* Start Data lines *
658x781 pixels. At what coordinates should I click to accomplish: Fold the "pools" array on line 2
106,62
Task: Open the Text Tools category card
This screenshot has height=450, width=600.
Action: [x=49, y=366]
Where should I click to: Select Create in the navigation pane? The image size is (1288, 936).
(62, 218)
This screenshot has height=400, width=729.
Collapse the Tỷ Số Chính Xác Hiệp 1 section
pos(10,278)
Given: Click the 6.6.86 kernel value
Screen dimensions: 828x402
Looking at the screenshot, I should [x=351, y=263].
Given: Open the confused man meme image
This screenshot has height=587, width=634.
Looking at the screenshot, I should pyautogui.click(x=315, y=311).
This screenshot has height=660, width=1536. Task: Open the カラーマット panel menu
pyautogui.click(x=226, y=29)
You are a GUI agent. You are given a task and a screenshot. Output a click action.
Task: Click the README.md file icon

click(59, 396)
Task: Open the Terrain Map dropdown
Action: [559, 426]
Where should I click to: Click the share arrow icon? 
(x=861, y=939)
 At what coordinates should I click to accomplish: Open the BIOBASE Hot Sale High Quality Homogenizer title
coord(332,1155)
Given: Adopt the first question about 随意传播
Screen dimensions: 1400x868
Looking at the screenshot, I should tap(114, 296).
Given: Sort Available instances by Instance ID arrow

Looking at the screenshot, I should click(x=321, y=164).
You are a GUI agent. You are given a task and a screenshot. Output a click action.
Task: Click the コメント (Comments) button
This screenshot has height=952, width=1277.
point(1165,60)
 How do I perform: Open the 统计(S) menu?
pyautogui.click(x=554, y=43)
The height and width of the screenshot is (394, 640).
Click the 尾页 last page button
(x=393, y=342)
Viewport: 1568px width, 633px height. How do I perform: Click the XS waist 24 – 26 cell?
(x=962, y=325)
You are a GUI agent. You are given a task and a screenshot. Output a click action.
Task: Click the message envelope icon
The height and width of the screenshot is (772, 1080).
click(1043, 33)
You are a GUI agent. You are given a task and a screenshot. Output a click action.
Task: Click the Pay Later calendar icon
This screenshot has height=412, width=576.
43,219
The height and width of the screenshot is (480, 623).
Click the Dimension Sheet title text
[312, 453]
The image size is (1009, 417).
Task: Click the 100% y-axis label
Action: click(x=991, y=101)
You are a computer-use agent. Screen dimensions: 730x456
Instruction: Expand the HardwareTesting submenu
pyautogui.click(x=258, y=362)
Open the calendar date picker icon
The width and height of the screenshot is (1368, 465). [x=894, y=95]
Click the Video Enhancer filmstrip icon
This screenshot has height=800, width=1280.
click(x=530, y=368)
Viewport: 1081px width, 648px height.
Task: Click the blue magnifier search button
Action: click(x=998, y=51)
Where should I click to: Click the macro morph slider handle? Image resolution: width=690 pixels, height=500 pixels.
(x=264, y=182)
* End Data lines *
→ **Aim of the task**
Copy all of the records above line for line, without any changes.

→ **Exercise answer**
658x781 pixels. At what coordinates should I click to accomplish: Fold the "pools" array on line 2
106,62
Task: Open the Text Tools category card
This screenshot has height=450, width=600.
Action: [x=49, y=366]
Where should I click to: Select Create in the navigation pane? The image size is (1288, 936).
(62, 218)
This screenshot has height=400, width=729.
Collapse the Tỷ Số Chính Xác Hiệp 1 section
pos(10,278)
Given: Click the 6.6.86 kernel value
Screen dimensions: 828x402
Looking at the screenshot, I should [x=351, y=263].
Given: Open the confused man meme image
This screenshot has height=587, width=634.
Looking at the screenshot, I should pyautogui.click(x=315, y=311).
This screenshot has height=660, width=1536. Task: Open the カラーマット panel menu
pyautogui.click(x=226, y=29)
You are a GUI agent. You are given a task and a screenshot. Output a click action.
Task: Click the README.md file icon

click(59, 396)
Task: Open the Terrain Map dropdown
Action: [559, 426]
Where should I click to: Click the share arrow icon? 
(x=861, y=939)
 At what coordinates should I click to accomplish: Open the BIOBASE Hot Sale High Quality Homogenizer title
coord(332,1155)
Given: Adopt the first question about 随意传播
Screen dimensions: 1400x868
Looking at the screenshot, I should tap(114, 296).
Given: Sort Available instances by Instance ID arrow

Looking at the screenshot, I should click(x=321, y=164).
You are a GUI agent. You are given a task and a screenshot. Output a click action.
Task: Click the コメント (Comments) button
This screenshot has height=952, width=1277.
point(1165,60)
 How do I perform: Open the 统计(S) menu?
pyautogui.click(x=554, y=43)
The height and width of the screenshot is (394, 640).
Click the 尾页 last page button
(x=393, y=342)
Viewport: 1568px width, 633px height. How do I perform: Click the XS waist 24 – 26 cell?
(x=962, y=325)
You are a GUI agent. You are given a task and a screenshot. Output a click action.
Task: Click the message envelope icon
The height and width of the screenshot is (772, 1080).
click(1043, 33)
You are a GUI agent. You are given a task and a screenshot. Output a click action.
Task: Click the Pay Later calendar icon
This screenshot has height=412, width=576.
43,219
The height and width of the screenshot is (480, 623).
Click the Dimension Sheet title text
[312, 453]
The image size is (1009, 417).
Task: Click the 100% y-axis label
Action: click(x=991, y=101)
You are a computer-use agent. Screen dimensions: 730x456
Instruction: Expand the HardwareTesting submenu
pyautogui.click(x=258, y=362)
Open the calendar date picker icon
The width and height of the screenshot is (1368, 465). [x=894, y=95]
Click the Video Enhancer filmstrip icon
This screenshot has height=800, width=1280.
click(x=530, y=368)
Viewport: 1081px width, 648px height.
Task: Click the blue magnifier search button
Action: click(x=998, y=51)
Where should I click to: Click the macro morph slider handle? Image resolution: width=690 pixels, height=500 pixels.
(x=264, y=182)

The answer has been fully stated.